Write out the entries below once more, exactly.

──────── Recorded data

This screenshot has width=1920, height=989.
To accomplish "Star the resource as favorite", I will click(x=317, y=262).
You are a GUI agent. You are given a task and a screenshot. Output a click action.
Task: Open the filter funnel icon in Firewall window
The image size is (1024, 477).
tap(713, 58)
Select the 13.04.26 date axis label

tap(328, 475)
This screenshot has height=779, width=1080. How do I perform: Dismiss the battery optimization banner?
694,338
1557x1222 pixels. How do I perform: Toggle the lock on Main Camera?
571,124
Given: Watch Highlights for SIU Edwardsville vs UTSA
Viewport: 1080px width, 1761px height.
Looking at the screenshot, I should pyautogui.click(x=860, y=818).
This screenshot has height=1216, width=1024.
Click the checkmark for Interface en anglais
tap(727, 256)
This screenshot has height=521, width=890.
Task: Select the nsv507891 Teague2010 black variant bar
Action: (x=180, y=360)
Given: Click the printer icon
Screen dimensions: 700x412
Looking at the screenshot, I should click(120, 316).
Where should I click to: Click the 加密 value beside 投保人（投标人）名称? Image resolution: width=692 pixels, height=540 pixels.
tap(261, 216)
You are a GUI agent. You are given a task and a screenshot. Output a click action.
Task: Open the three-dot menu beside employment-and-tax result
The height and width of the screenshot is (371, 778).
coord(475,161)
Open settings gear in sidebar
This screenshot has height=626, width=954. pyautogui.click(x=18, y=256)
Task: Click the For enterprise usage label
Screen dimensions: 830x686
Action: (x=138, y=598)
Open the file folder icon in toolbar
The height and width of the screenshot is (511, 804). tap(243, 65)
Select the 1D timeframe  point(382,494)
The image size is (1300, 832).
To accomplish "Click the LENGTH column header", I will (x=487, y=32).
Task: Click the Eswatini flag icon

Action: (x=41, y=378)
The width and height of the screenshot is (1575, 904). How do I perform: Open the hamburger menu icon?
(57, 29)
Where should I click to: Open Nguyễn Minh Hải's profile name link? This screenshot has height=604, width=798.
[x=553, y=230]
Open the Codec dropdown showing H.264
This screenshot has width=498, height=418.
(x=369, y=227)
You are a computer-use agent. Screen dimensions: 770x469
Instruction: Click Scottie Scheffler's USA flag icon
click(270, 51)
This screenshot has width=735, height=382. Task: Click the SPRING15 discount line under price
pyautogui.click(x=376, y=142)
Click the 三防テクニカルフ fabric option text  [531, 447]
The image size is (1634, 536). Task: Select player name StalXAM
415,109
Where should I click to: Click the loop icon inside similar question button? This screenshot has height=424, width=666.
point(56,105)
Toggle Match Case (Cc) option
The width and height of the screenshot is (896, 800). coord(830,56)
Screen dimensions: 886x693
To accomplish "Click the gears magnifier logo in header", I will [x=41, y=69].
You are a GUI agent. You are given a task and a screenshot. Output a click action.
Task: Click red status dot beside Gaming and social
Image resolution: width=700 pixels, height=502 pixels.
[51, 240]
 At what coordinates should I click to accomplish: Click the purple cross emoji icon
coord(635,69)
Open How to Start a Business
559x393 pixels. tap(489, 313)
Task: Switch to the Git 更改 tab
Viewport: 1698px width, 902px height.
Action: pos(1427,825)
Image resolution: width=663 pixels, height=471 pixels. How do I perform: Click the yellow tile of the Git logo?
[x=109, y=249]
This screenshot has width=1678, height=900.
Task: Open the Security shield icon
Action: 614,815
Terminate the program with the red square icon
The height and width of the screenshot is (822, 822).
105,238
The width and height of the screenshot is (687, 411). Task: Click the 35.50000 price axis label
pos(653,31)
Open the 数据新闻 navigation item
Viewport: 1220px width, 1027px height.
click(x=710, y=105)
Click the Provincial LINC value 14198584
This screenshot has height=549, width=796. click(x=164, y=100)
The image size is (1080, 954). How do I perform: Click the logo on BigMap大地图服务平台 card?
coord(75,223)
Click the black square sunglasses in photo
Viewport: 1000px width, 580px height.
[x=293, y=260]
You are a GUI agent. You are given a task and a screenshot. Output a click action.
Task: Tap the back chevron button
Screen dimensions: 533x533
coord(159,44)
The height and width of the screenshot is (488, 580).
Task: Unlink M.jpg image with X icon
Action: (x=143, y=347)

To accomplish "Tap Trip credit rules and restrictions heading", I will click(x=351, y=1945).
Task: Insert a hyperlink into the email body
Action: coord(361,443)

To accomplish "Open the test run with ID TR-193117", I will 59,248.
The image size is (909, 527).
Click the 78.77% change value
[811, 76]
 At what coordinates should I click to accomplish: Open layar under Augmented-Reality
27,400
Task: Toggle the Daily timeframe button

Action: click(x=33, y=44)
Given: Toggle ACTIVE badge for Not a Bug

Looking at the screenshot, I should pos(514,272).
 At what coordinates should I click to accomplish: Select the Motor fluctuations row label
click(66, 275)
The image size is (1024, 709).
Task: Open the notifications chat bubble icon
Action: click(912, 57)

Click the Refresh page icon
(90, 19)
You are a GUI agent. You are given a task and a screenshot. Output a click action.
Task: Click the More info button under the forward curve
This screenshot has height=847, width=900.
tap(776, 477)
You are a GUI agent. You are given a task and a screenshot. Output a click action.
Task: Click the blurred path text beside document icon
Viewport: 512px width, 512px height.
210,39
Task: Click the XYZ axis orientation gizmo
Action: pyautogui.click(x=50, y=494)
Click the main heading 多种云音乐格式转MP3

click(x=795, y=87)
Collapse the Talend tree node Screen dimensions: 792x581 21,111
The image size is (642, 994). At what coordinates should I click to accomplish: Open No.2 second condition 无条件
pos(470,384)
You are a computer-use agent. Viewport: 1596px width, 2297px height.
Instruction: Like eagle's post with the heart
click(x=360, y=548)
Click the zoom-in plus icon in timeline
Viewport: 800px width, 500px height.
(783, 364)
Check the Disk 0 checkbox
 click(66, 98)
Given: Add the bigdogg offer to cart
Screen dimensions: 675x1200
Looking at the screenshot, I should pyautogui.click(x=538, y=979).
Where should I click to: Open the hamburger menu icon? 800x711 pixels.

────────────────

> _Solution to the problem_:
This screenshot has width=1920, height=989.
To accomplish "Star the resource as favorite", I will click(x=317, y=262).
You are a GUI agent. You are given a task and a screenshot. Output a click action.
Task: Open the filter funnel icon in Firewall window
The image size is (1024, 477).
tap(713, 58)
Select the 13.04.26 date axis label

tap(328, 475)
This screenshot has height=779, width=1080. How do I perform: Dismiss the battery optimization banner?
694,338
1557x1222 pixels. How do I perform: Toggle the lock on Main Camera?
571,124
Given: Watch Highlights for SIU Edwardsville vs UTSA
Viewport: 1080px width, 1761px height.
Looking at the screenshot, I should pyautogui.click(x=860, y=818).
This screenshot has height=1216, width=1024.
Click the checkmark for Interface en anglais
tap(727, 256)
This screenshot has height=521, width=890.
Task: Select the nsv507891 Teague2010 black variant bar
Action: (x=180, y=360)
Given: Click the printer icon
Screen dimensions: 700x412
Looking at the screenshot, I should click(120, 316).
Where should I click to: Click the 加密 value beside 投保人（投标人）名称? Image resolution: width=692 pixels, height=540 pixels.
tap(261, 216)
You are a GUI agent. You are given a task and a screenshot. Output a click action.
Task: Open the three-dot menu beside employment-and-tax result
The height and width of the screenshot is (371, 778).
coord(475,161)
Open settings gear in sidebar
This screenshot has height=626, width=954. pyautogui.click(x=18, y=256)
Task: Click the For enterprise usage label
Screen dimensions: 830x686
Action: (x=138, y=598)
Open the file folder icon in toolbar
The height and width of the screenshot is (511, 804). tap(243, 65)
Select the 1D timeframe  point(382,494)
The image size is (1300, 832).
To accomplish "Click the LENGTH column header", I will (x=487, y=32).
Task: Click the Eswatini flag icon

Action: (x=41, y=378)
The width and height of the screenshot is (1575, 904). How do I perform: Open the hamburger menu icon?
(57, 29)
Where should I click to: Open Nguyễn Minh Hải's profile name link? This screenshot has height=604, width=798.
[x=553, y=230]
Open the Codec dropdown showing H.264
This screenshot has width=498, height=418.
(x=369, y=227)
You are a computer-use agent. Screen dimensions: 770x469
Instruction: Click Scottie Scheffler's USA flag icon
click(270, 51)
This screenshot has width=735, height=382. Task: Click the SPRING15 discount line under price
pyautogui.click(x=376, y=142)
Click the 三防テクニカルフ fabric option text  [531, 447]
The image size is (1634, 536). Task: Select player name StalXAM
415,109
Where should I click to: Click the loop icon inside similar question button? This screenshot has height=424, width=666.
point(56,105)
Toggle Match Case (Cc) option
The width and height of the screenshot is (896, 800). coord(830,56)
Screen dimensions: 886x693
To accomplish "Click the gears magnifier logo in header", I will [x=41, y=69].
You are a GUI agent. You are given a task and a screenshot. Output a click action.
Task: Click red status dot beside Gaming and social
Image resolution: width=700 pixels, height=502 pixels.
[51, 240]
 At what coordinates should I click to accomplish: Click the purple cross emoji icon
coord(635,69)
Open How to Start a Business
559x393 pixels. tap(489, 313)
Task: Switch to the Git 更改 tab
Viewport: 1698px width, 902px height.
Action: pos(1427,825)
Image resolution: width=663 pixels, height=471 pixels. How do I perform: Click the yellow tile of the Git logo?
[x=109, y=249]
This screenshot has width=1678, height=900.
Task: Open the Security shield icon
Action: 614,815
Terminate the program with the red square icon
The height and width of the screenshot is (822, 822).
105,238
The width and height of the screenshot is (687, 411). Task: Click the 35.50000 price axis label
pos(653,31)
Open the 数据新闻 navigation item
Viewport: 1220px width, 1027px height.
click(x=710, y=105)
Click the Provincial LINC value 14198584
This screenshot has height=549, width=796. click(x=164, y=100)
The image size is (1080, 954). How do I perform: Click the logo on BigMap大地图服务平台 card?
coord(75,223)
Click the black square sunglasses in photo
Viewport: 1000px width, 580px height.
[x=293, y=260]
You are a GUI agent. You are given a task and a screenshot. Output a click action.
Task: Tap the back chevron button
Screen dimensions: 533x533
coord(159,44)
The height and width of the screenshot is (488, 580).
Task: Unlink M.jpg image with X icon
Action: (x=143, y=347)

To accomplish "Tap Trip credit rules and restrictions heading", I will click(x=351, y=1945).
Task: Insert a hyperlink into the email body
Action: coord(361,443)

To accomplish "Open the test run with ID TR-193117", I will 59,248.
The image size is (909, 527).
Click the 78.77% change value
[811, 76]
 At what coordinates should I click to accomplish: Open layar under Augmented-Reality
27,400
Task: Toggle the Daily timeframe button

Action: click(x=33, y=44)
Given: Toggle ACTIVE badge for Not a Bug

Looking at the screenshot, I should pos(514,272).
 At what coordinates should I click to accomplish: Select the Motor fluctuations row label
click(66, 275)
The image size is (1024, 709).
Task: Open the notifications chat bubble icon
Action: click(912, 57)

Click the Refresh page icon
(90, 19)
You are a GUI agent. You are given a task and a screenshot. Output a click action.
Task: Click the More info button under the forward curve
This screenshot has height=847, width=900.
tap(776, 477)
You are a GUI agent. You are given a task and a screenshot. Output a click action.
Task: Click the blurred path text beside document icon
Viewport: 512px width, 512px height.
210,39
Task: Click the XYZ axis orientation gizmo
Action: pyautogui.click(x=50, y=494)
Click the main heading 多种云音乐格式转MP3

click(x=795, y=87)
Collapse the Talend tree node Screen dimensions: 792x581 21,111
The image size is (642, 994). At what coordinates should I click to accomplish: Open No.2 second condition 无条件
pos(470,384)
You are a computer-use agent. Viewport: 1596px width, 2297px height.
Instruction: Like eagle's post with the heart
click(x=360, y=548)
Click the zoom-in plus icon in timeline
Viewport: 800px width, 500px height.
(783, 364)
Check the Disk 0 checkbox
 click(66, 98)
Given: Add the bigdogg offer to cart
Screen dimensions: 675x1200
Looking at the screenshot, I should pyautogui.click(x=538, y=979).
Where should I click to: Open the hamburger menu icon? 800x711 pixels.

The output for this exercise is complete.